My wife and I have been remodeling our kitchen this summer. After 7 weeks of washing dishes in the bathtub, I was excited to finally be able to wash the breakfast dishes in the new stainless steel sink, with the touch activated faucet, looking through the enlarged double casement windows, onto the…weed infested raised bed garden?#@#$?
That's when it hit me! Transparency is indeed at the heart of Agility.
For seven weeks our garden happily took advantage of the fact that we didn't have a window to look through. Literally, our garden was overrun. It spent the last 7 weeks doing what it wanted to do, growing hearty weeds, vines and even allowing saplings to take root. Not exactly my intention, but definitely enabled by my inattention. Which, let the record show, was not the plan! Knowing that we were going to be too busy this year to tend to a garden, at this start of our project, I sprayed the garden with a preventative dose of weed killer and entombed it with a thick layer of mulch.
A perfect metaphor for the role of transparency on Agile projects.
The initial plan was a rational one, but without iterative inspections, it was never verified to be a valid one! If I had only ventured back there once during the course of the last two months, I could have easily seen that the original plan wasn't fit for purpose.
Now that we have a beautiful new kitchen window, BOTH my wife and I can see that the garden needs help. I wonder which one of us is going to take the initiative to clean things up? 🙂
Isn't that also an Agile tenet? Team's self organize to accomplish a common goal?

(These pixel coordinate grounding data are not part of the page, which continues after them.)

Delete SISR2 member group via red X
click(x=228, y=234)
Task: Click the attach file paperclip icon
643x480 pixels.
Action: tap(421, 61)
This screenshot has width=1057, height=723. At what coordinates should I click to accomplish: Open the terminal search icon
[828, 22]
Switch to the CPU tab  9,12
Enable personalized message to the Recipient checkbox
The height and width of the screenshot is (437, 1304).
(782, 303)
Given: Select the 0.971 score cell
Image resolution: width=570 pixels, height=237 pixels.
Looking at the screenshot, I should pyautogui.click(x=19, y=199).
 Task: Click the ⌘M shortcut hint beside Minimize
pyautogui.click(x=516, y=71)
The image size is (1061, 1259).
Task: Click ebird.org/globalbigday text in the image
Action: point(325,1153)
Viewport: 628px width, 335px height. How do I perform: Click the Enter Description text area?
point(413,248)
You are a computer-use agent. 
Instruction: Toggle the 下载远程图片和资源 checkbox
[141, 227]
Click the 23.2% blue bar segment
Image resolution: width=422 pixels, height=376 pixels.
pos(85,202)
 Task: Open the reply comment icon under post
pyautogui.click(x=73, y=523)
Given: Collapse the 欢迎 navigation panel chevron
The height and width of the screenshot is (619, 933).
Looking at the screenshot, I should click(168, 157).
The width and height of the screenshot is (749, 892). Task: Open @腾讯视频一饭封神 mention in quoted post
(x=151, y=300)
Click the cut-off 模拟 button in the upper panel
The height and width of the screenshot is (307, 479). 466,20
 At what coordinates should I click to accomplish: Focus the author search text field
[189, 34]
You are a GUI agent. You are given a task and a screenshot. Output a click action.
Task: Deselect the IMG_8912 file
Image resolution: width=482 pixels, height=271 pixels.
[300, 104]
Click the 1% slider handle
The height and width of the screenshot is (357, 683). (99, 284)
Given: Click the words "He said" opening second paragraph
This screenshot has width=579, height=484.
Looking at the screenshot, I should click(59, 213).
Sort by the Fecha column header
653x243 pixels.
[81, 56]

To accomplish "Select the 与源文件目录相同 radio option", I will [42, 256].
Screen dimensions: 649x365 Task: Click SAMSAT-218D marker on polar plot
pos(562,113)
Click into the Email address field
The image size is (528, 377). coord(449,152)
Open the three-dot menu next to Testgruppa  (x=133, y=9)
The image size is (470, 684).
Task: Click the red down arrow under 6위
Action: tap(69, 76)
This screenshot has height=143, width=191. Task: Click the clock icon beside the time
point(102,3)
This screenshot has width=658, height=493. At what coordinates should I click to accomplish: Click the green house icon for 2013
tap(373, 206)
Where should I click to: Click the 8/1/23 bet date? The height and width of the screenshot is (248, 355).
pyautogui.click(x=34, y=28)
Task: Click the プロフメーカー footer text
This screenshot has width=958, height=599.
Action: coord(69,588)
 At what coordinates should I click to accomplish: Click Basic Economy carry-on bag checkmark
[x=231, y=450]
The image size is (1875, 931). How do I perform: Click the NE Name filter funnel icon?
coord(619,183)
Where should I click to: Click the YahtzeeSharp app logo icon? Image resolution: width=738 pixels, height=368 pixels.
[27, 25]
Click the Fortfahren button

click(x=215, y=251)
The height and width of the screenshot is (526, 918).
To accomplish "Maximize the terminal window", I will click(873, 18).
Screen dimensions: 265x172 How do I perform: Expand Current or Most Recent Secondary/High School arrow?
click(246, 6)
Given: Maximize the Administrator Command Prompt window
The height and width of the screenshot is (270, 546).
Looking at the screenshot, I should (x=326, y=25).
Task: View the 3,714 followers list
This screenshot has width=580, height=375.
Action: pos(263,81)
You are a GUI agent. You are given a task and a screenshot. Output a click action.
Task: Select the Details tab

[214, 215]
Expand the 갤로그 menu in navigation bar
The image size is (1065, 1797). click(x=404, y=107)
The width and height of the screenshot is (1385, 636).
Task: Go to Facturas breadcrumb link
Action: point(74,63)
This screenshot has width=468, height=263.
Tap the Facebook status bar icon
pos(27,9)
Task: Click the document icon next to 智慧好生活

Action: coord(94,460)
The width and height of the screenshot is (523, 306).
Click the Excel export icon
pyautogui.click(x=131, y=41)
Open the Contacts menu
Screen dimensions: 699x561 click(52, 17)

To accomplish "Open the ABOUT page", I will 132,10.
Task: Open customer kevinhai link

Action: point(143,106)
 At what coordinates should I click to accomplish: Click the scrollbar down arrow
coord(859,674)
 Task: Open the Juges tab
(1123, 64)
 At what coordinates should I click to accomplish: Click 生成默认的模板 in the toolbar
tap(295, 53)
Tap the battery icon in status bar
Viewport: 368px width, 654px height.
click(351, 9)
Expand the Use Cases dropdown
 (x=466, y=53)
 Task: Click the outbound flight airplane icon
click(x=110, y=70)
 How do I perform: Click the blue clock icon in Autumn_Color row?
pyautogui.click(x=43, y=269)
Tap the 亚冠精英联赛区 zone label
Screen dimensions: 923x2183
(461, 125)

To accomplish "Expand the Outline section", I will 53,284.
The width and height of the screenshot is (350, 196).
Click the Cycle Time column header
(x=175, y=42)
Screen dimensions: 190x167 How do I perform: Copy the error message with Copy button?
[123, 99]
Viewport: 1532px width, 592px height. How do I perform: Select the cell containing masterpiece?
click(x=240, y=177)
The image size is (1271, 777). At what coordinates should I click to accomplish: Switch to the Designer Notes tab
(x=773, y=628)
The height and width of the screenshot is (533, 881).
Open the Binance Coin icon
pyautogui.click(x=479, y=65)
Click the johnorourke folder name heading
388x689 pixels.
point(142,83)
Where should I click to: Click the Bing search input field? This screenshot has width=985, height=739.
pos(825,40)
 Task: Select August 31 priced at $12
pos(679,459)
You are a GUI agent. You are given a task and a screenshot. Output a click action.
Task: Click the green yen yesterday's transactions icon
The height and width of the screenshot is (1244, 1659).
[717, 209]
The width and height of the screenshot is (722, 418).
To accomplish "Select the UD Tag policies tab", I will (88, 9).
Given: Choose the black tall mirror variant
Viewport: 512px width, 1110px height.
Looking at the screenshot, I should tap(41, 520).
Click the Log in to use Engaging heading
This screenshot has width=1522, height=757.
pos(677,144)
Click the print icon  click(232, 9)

So far, neither one of us has volunteered for the job. Frankly, in the overall scheme of things, tending to a garden in the middle of August in the midst of 95+ degree days just doesn't seem to bubble to the top of our priorities. But when it does, one of us will raise their hand and claim ownership for the task.
From that moment forward, all the other has to do is gaze out the window to gauge progress.